→ ASSIGNMENT: Nothing but the entries, copied exactly, should appear in the response.

Records from a collection
· · · · · · ·
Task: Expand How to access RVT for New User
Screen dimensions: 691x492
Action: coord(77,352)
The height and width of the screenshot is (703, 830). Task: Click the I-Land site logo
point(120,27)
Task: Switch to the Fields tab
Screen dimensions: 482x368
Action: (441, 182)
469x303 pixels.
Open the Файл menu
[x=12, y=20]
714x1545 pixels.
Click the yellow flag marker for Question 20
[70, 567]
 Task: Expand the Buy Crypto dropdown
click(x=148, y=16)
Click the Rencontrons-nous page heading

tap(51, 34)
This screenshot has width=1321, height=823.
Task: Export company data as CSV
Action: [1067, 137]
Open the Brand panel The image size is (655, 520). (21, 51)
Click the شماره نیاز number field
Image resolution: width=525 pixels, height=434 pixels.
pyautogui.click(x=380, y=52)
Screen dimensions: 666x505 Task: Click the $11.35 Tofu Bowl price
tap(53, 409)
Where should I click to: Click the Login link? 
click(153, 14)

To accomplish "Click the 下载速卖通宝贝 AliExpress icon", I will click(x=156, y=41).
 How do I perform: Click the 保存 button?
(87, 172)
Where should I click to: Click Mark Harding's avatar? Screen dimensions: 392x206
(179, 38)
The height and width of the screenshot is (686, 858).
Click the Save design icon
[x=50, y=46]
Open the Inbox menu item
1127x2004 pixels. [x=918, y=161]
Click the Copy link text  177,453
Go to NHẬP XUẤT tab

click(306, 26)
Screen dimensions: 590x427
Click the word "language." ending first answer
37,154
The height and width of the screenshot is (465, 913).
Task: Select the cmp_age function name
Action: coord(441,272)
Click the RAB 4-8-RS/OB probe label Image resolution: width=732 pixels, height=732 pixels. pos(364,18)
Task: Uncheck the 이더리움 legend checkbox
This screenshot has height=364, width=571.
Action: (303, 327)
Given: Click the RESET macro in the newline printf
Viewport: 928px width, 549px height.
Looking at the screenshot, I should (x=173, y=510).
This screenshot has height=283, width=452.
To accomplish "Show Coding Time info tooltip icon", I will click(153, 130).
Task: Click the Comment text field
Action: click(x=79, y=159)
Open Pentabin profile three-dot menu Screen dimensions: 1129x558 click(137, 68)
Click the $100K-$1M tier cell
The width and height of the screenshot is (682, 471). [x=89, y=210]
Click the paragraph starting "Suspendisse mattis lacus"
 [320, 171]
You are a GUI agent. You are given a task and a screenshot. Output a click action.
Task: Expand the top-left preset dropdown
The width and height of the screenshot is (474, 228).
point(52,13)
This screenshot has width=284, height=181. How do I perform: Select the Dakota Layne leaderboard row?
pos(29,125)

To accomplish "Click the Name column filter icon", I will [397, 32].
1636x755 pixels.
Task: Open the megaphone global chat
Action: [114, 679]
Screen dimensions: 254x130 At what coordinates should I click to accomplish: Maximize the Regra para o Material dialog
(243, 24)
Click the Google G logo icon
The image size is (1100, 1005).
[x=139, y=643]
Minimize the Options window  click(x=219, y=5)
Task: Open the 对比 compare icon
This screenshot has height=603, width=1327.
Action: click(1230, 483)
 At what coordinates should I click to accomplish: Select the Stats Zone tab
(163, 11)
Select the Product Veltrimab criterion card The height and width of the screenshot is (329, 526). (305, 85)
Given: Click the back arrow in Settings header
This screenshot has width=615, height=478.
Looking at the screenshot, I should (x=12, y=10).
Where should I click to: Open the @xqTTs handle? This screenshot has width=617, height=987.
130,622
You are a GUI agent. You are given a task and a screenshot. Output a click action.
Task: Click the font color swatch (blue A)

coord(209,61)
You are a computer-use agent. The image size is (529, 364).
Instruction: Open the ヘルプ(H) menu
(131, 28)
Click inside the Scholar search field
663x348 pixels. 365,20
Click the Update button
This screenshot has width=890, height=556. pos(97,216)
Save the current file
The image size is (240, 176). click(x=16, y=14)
· · · · · · ·
→ WRITTEN SOLUTION:
Task: Expand How to access RVT for New User
Screen dimensions: 691x492
Action: coord(77,352)
The height and width of the screenshot is (703, 830). Task: Click the I-Land site logo
point(120,27)
Task: Switch to the Fields tab
Screen dimensions: 482x368
Action: (441, 182)
469x303 pixels.
Open the Файл menu
[x=12, y=20]
714x1545 pixels.
Click the yellow flag marker for Question 20
[70, 567]
 Task: Expand the Buy Crypto dropdown
click(x=148, y=16)
Click the Rencontrons-nous page heading

tap(51, 34)
This screenshot has width=1321, height=823.
Task: Export company data as CSV
Action: [1067, 137]
Open the Brand panel The image size is (655, 520). (21, 51)
Click the شماره نیاز number field
Image resolution: width=525 pixels, height=434 pixels.
pyautogui.click(x=380, y=52)
Screen dimensions: 666x505 Task: Click the $11.35 Tofu Bowl price
tap(53, 409)
Where should I click to: Click the Login link? 
click(153, 14)

To accomplish "Click the 下载速卖通宝贝 AliExpress icon", I will click(x=156, y=41).
 How do I perform: Click the 保存 button?
(87, 172)
Where should I click to: Click Mark Harding's avatar? Screen dimensions: 392x206
(179, 38)
The height and width of the screenshot is (686, 858).
Click the Save design icon
[x=50, y=46]
Open the Inbox menu item
1127x2004 pixels. [x=918, y=161]
Click the Copy link text  177,453
Go to NHẬP XUẤT tab

click(306, 26)
Screen dimensions: 590x427
Click the word "language." ending first answer
37,154
The height and width of the screenshot is (465, 913).
Task: Select the cmp_age function name
Action: coord(441,272)
Click the RAB 4-8-RS/OB probe label Image resolution: width=732 pixels, height=732 pixels. pos(364,18)
Task: Uncheck the 이더리움 legend checkbox
This screenshot has height=364, width=571.
Action: (303, 327)
Given: Click the RESET macro in the newline printf
Viewport: 928px width, 549px height.
Looking at the screenshot, I should (x=173, y=510).
This screenshot has height=283, width=452.
To accomplish "Show Coding Time info tooltip icon", I will click(153, 130).
Task: Click the Comment text field
Action: click(x=79, y=159)
Open Pentabin profile three-dot menu Screen dimensions: 1129x558 click(137, 68)
Click the $100K-$1M tier cell
The width and height of the screenshot is (682, 471). [x=89, y=210]
Click the paragraph starting "Suspendisse mattis lacus"
 [320, 171]
You are a GUI agent. You are given a task and a screenshot. Output a click action.
Task: Expand the top-left preset dropdown
The width and height of the screenshot is (474, 228).
point(52,13)
This screenshot has width=284, height=181. How do I perform: Select the Dakota Layne leaderboard row?
pos(29,125)

To accomplish "Click the Name column filter icon", I will [397, 32].
1636x755 pixels.
Task: Open the megaphone global chat
Action: [114, 679]
Screen dimensions: 254x130 At what coordinates should I click to accomplish: Maximize the Regra para o Material dialog
(243, 24)
Click the Google G logo icon
The image size is (1100, 1005).
[x=139, y=643]
Minimize the Options window  click(x=219, y=5)
Task: Open the 对比 compare icon
This screenshot has height=603, width=1327.
Action: click(1230, 483)
 At what coordinates should I click to accomplish: Select the Stats Zone tab
(163, 11)
Select the Product Veltrimab criterion card The height and width of the screenshot is (329, 526). (305, 85)
Given: Click the back arrow in Settings header
This screenshot has width=615, height=478.
Looking at the screenshot, I should (x=12, y=10).
Where should I click to: Open the @xqTTs handle? This screenshot has width=617, height=987.
130,622
You are a GUI agent. You are given a task and a screenshot. Output a click action.
Task: Click the font color swatch (blue A)

coord(209,61)
You are a computer-use agent. The image size is (529, 364).
Instruction: Open the ヘルプ(H) menu
(131, 28)
Click inside the Scholar search field
663x348 pixels. 365,20
Click the Update button
This screenshot has width=890, height=556. pos(97,216)
Save the current file
The image size is (240, 176). click(x=16, y=14)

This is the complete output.